We gather Sunday morning for our own ritual celebration. The festival of Pentecost is not original to Christianity, but is an annual Jewish harvest festival and marking of the giving of the Torah on Mount Sinai. In a shameless burst of cultural appropriation, the Holy Spirit chose Pentecost, a day when Jerusalem would be filled with merry makers, to blow and burn the Christian church into being. (Acts 2.1-21) The disciples had been cooling their heels in Jerusalem after Jesus’ Ascension, waiting for the promised gift of the Spirit. When? Where? How? No one knew, but they had been instructed to wait. So they did. Neither Pentecost nor they would ever be the same.

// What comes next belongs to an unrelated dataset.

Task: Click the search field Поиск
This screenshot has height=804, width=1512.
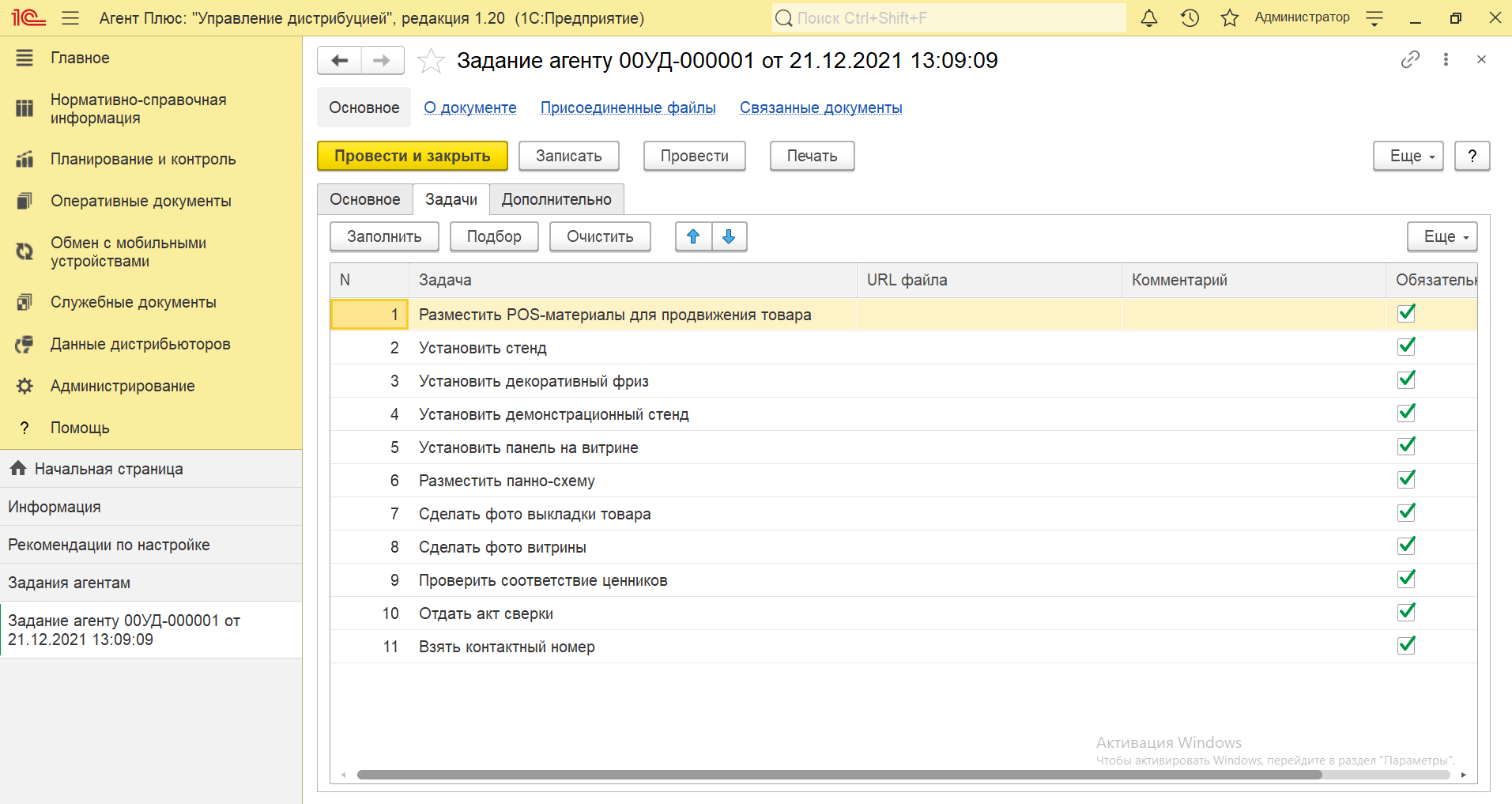Action: (948, 18)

We mark Pentecost at Ascension with a raucous reading of the Pentecost story, complete with musical sound effects. The building will be dressed in red. Seven of our young people will affirm their baptisms, and nine households (with 19¾ children among them) will join Ascension as new members. Will the Holy Spirit blow through our building as on that first hijacked Pentecost? Will our young men see visions and our old men dream dreams? Will our sons and daughters prophecy? Will the sun be darkened and the moon turned to blood? I don’t know. There is no telling what the Spirit will do with us when we let that holy wind ruffle our feathers. But I’m willing to find out if you are.
I am privileged to live in a wonderfully ecumenical and interfaith neighborhood. We are Jews, Muslims, Christians and a smattering of adherents of the Church of the New York Times. I am eager to learn how our new Korean neighbors might mix up the mix. Each of us from our own traditions celebrates and grieves, remembers and hopes. And though we may call on God by different names, we trust that God is at work in all our rituals, blessing all our gatherings with hope and courage and joy.
The Spirit sends us, specifically in Jesus’ name, with a particular word of witness. We proclaim that all who call on the name of the Lord will be saved. (Joel 2.28-32) Come, Pentecost with us. Like my Royal Wedding bonnet, it may prove to be a Fascinator.